Este miércoles, docentes jujeños se sumaron al paro nacional convocado por CTERA, en una jornada que marcó el descontento del gremio ADEP –en acefalía– y de capacitadores laborales.

Apenas una semana después del inicio de clases, los educadores marcharon por la capital, exigiendo mejoras salariales y denunciando la falta de políticas del gobierno nacional, mientras el temporal reciente complicó aún más su lucha.

Claudia Suárez, delegada escolar de ADEP, lideró la protesta en Plaza Belgrano, afirmando que la adhesión superó las expectativas: “El acatamiento fue alto, según el seguimiento en las escuelas, pese a la desinformación de directivos que lo desautorizaron”. Suárez reclamó un aumento salarial, rechazó el ajuste educativo y repudió la represión a jubilados en el Congreso. “Nos ignoran, y eso nos obliga a seguir en las calles”, expresó.

 

Capacitadores exigen el pase a planta

A su lado, María Polo y Carmen Condorí, capacitadoras laborales con más de 15 años de servicio, se quejaron por la exclusión del pase a planta permanente prometido por el gobernador Carlos Sadir para trabajadores con cinco años de antigüedad. “Estamos fuera de ese plan, pese a nuestro esfuerzo”, denunció Polo, mientras Condorí agregó: “Queremos mejoras salariales y estabilidad”. Su protesta se unió al reclamo general, visibilizando la precariedad laboral.

 

Contexto de tensión

El paro coincidió con las secuelas del temporal que comenzó el 7 de marzo, dejando rutas como la RN 52 cortadas y comunidades como Huacalera inundadas.
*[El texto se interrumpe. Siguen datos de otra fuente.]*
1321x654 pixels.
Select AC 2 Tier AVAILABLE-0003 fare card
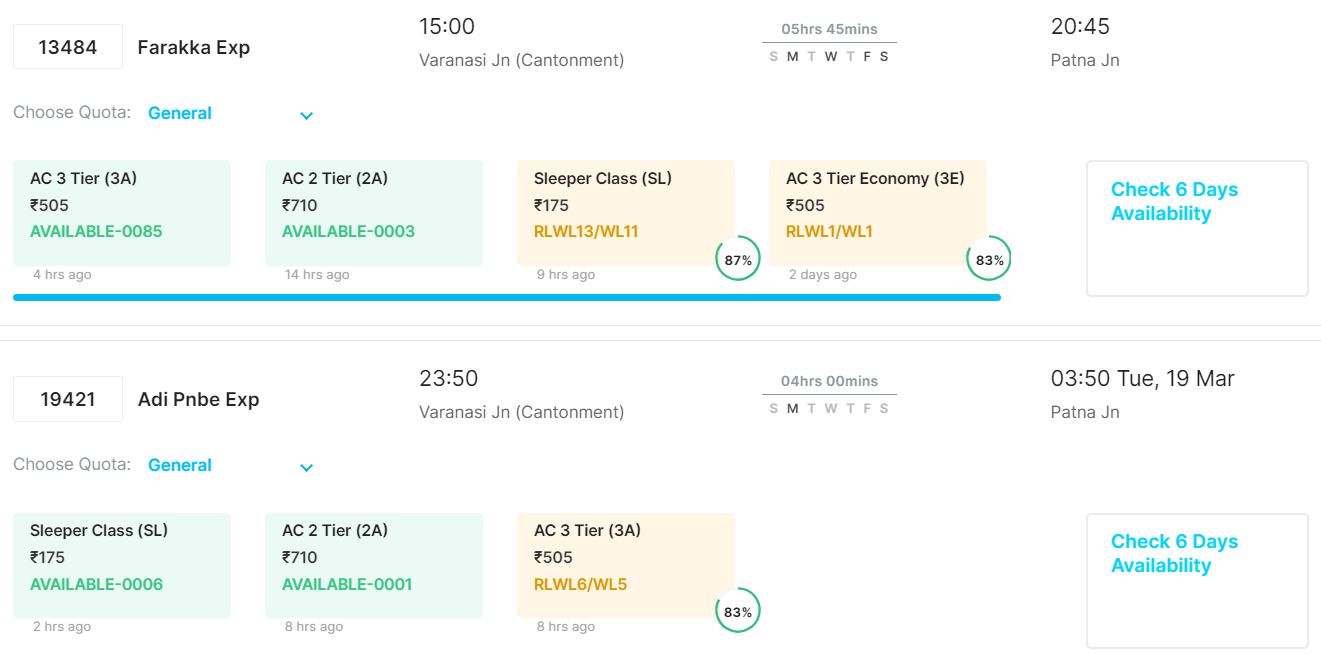[x=374, y=213]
Ayer, San Salvador registró 20°C con un 97% de humedad, según OpenWeatherMap, condiciones que dificultaron las movilizaciones. En X, docentes tuitearon: “Sin respuestas, seguimos luchando”, mientras otros pidieron al gobierno provincial mediar. El Ministerio de Educación no emitió comentarios, pero la tensión crece tras suspensiones de clases por falta de agua.

Con clases retomadas este martes en Capital y Palpalá, los educadores y capacitadores buscan que su voz resuene antes de las elecciones del 11 de mayo, donde 598.408 electores definirán el futuro legislativo.